Currently My local Lowes has rechargeable spotlight for $9.97 Couple months ago i snag 3 of the rechargeable spotlight from local Harbor Freight for $3 each. 

each one of those rechargeable spotlight has Voila a 6V 25watt H3 bulb and a 6V 4.5Ah Sealed Lead acid battery. this route would most likely be more economical if not cheaper and possibly a bit wasteful than trying to buy just the bulb. 

Lord now the Chinese is probably using 100's thousands of those bulb for US market rechargeable spotlight but you almost cannot find the bulb sold individualy. Brinkman i think use to carry them as spare bulb but it is no longer economical for them to stock it at local Wally World.


----------



## lasercrazy (Mar 26, 2007)

DennisMenace said:


> Thanks for the replys, this is what the bulb looks like.
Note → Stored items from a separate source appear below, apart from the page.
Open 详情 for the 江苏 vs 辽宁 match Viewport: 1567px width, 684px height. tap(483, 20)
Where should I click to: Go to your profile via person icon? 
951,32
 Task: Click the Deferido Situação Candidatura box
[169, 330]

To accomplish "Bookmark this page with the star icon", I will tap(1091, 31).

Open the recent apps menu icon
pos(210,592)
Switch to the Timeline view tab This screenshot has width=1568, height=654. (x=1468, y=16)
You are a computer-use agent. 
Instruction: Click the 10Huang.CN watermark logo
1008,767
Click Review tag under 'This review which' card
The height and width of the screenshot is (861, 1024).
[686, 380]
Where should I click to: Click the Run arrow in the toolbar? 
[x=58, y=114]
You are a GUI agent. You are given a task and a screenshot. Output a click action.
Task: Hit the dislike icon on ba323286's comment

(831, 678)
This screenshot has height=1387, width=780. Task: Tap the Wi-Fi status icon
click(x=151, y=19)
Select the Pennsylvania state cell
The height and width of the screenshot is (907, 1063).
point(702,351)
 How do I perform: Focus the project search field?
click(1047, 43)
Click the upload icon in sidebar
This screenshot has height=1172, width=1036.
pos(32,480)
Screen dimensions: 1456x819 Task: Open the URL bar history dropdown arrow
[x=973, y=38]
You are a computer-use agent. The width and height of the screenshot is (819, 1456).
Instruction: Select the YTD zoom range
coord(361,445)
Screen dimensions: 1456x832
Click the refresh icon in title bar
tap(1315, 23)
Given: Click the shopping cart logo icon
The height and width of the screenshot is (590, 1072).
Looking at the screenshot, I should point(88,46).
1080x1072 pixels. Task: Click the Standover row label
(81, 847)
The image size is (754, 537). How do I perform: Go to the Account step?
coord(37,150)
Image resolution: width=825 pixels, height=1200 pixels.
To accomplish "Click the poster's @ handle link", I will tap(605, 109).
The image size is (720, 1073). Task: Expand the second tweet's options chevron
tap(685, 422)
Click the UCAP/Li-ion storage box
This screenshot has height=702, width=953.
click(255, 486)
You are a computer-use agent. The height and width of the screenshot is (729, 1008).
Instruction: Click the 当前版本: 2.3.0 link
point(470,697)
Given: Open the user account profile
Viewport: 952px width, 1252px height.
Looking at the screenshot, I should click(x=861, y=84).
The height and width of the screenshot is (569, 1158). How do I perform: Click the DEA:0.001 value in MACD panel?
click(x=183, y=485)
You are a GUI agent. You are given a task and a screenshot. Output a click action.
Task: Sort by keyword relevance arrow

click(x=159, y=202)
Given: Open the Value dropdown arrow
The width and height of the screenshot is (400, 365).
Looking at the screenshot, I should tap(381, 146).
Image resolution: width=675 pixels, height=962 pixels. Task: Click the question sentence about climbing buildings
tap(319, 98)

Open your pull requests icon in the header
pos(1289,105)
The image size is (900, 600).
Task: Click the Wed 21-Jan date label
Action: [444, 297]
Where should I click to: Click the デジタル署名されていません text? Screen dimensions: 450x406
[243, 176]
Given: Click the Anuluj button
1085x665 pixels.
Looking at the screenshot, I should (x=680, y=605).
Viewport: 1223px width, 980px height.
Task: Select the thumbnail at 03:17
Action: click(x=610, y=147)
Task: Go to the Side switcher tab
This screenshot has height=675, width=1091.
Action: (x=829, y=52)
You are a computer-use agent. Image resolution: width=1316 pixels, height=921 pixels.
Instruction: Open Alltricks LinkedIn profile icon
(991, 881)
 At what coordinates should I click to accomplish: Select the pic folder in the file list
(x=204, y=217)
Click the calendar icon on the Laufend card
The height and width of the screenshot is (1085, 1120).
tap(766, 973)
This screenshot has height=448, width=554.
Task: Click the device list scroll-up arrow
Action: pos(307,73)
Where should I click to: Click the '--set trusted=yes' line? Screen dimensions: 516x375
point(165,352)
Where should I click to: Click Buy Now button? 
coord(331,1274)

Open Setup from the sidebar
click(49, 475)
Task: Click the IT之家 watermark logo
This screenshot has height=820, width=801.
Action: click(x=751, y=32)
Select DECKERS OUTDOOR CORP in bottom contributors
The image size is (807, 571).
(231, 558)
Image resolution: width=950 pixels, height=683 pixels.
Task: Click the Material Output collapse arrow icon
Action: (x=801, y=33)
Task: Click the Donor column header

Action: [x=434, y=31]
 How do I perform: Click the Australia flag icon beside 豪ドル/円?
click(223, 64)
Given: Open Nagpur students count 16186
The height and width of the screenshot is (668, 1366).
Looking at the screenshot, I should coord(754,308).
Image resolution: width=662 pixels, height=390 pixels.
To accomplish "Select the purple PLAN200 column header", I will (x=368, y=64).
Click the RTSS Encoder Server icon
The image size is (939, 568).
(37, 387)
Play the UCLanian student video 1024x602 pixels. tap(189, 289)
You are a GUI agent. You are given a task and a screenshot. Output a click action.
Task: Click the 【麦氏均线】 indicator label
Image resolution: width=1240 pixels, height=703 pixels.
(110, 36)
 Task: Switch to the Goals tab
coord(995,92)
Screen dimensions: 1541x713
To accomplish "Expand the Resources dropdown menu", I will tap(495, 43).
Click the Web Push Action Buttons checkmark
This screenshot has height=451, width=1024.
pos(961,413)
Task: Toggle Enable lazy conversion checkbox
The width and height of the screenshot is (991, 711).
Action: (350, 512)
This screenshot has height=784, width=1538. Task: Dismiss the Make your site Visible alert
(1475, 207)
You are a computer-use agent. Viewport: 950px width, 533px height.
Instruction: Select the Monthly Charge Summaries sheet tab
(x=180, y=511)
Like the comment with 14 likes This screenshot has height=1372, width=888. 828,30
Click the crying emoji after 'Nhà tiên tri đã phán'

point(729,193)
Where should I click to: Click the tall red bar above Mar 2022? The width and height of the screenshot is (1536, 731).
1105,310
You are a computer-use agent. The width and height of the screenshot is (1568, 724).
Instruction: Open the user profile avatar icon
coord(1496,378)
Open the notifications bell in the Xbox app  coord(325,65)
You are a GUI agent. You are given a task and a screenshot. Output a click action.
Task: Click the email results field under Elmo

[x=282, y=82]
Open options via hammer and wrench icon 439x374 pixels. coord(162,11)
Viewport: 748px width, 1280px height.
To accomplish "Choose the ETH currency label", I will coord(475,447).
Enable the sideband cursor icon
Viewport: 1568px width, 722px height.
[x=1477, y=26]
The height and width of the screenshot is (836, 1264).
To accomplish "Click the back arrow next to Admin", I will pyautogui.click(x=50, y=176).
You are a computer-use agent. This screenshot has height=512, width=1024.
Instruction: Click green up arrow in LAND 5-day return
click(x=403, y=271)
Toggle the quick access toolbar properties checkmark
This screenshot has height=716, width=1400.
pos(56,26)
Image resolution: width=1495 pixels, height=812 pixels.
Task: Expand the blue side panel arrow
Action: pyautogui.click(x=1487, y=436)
 That looks exactly like the one I have. My offer is still available just pm me if you want it.


----------



## Scourie (Mar 29, 2007)

Hi Guys, first post for me so be gentle. Wouldn't the output of a 12V 100W H3 running at only 6V, be 25W?

Just curious.

Rob


----------



## Sofjan (Apr 1, 2007)

Scourie said:


> Hi Guys, first post for me so be gentle. Wouldn't the output of a 12V 100W H3 running at only 6V, be 25W?
> 
> Just curious.
> 
> Rob


 

On paper it appear to be that way. 12v 100w bulb need 8.33A so R = 1.44 Ohm.

Power with 6V the same bulb will draw 4.1A and W = V.I so 6 x 4.1 = 25watts.
But i'm afraid since the bulb filament is designed for 12 volts, powering it with 6 volt might result is orangish glow light rather than bright white light halogen usually gives. 
But then again this is just my opinions. One of us should try to stick a 12 volt 100watt H3 bulb in a 6 volt spot light

Sofjan


----------



## Sofjan (Apr 9, 2007)

I've tried sticking a 12volt 75 watts bulb into a 6volt spot light. 

The light emitted is very pathetic. Very amber and not very bright. 
So even though on paper it might work but i guess the lamp filament has different thickness that would not heat up in lower voltage and thus will not produce the same light output.

Sofjan


----------



## FILIPPO (Apr 10, 2007)

I have found an H3 alogen bulb: 
volts:6
amp:4,17
watt:25

in this online shop: http://www.donsbulbs.com/cgi-bin/r/b.pl/h3%7c6v%7c25w%7cpk22s~ece.html


----------